(LZ) Regionali. Piso: ci sono nodi reali da sciogliere, poi voto

“Il resto sono solite schermaglie politiche “.

(DIRE) Roma, 19 ott. 2012 – “Riteniamo opportuno, in un momento di grande fibrillazione politica, precisare quanto segue rispetto al futuro voto per il governo della Regione Lazio. E’ di tutta evidenza che non e’ nascondendosi, specialmente in un momento di grande difficolta’, che si possa in qualche modo sperare di far mutare il giudizio degli elettori. Ma e’ altrettanto serio dire chiaramente che oggi, prima di andare al voto, esistono una serie di adempimenti di sostanza, come ad esempio la decisione sul numero di province nella nostra Regione che spettano ad organismi che nulla hanno a che vedere con il Pdl e che tutto cio’ avverra’ dopo la prima settimana di novembre. Per quello che attiene le responsabilita’ del nostro partito, e’ palese la nostra volonta’ di arrivare alla scelta di un candidato quanto piu’ possibile condiviso dai nostri sostenitori e quindi, ci sembra, come peraltro indicato nel recente passato dal partito nazionale, che la scelta delle primarie sia la cosa piu’ opportuna.
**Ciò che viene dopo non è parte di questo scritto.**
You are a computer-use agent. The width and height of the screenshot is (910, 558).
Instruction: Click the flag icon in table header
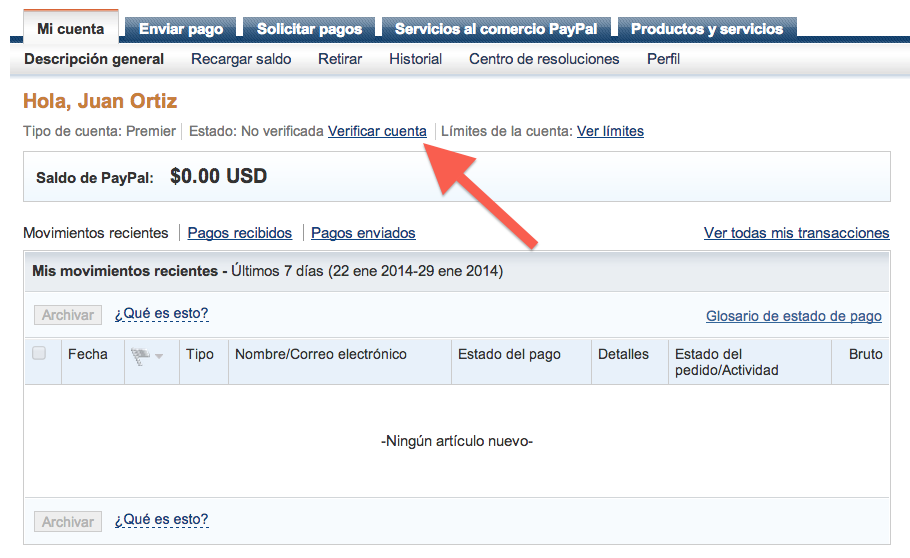[139, 355]
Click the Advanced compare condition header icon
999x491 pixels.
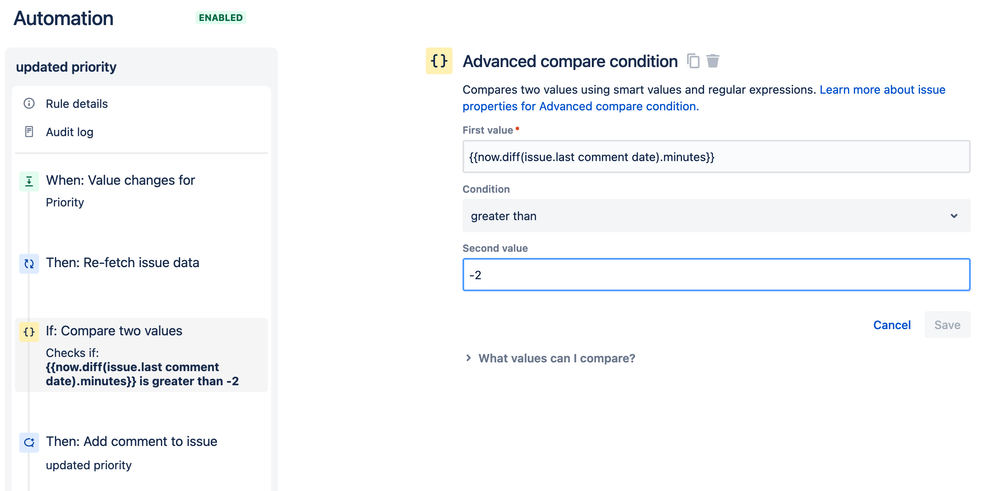point(439,61)
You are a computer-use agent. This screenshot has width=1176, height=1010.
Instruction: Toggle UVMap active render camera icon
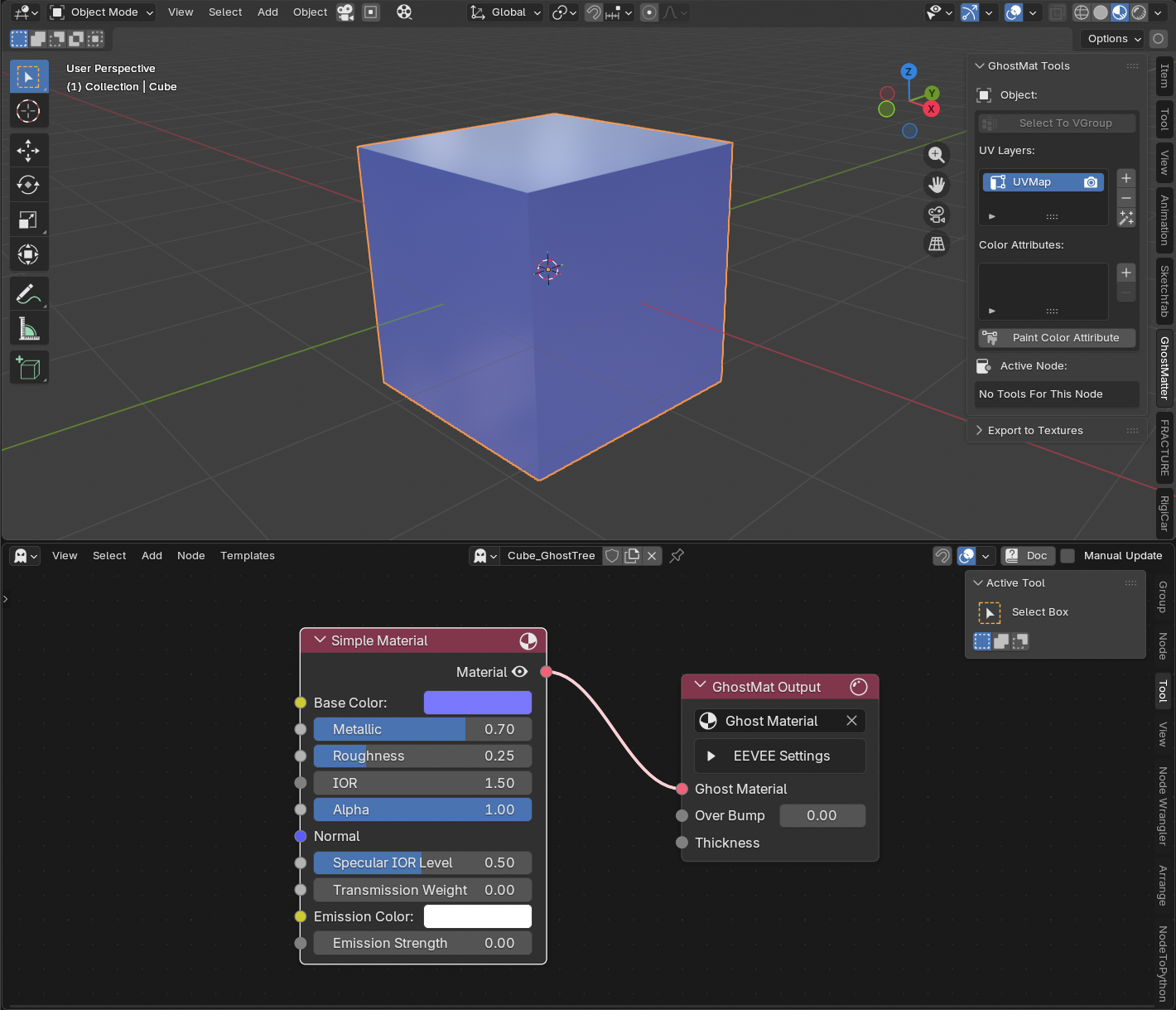pos(1091,182)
A tutto questo aggiungeremmo la necessita’ dell’adeguamento del numero dei consiglieri e, ove fosse possibile, l’azzeramento del listino, cassando in maniera perentoria, l’idea di eletti svincolati dalla possibilita’ di scelta del corpo elettorale. Il problema quindi non e’ la volonta’ o meno di votare da parte del Pdl ma semplicemente quando realisticamente si potra’ dare voce con il voto ai nostri concittadini. Il resto sono le solite schermaglie politiche, figlie di una logica che vorremmo una volta per tutte lasciarci alle spalle”. Lo afferma, in una nota, il coordinatore regionale del Pdl, Vincenzo¬†Piso.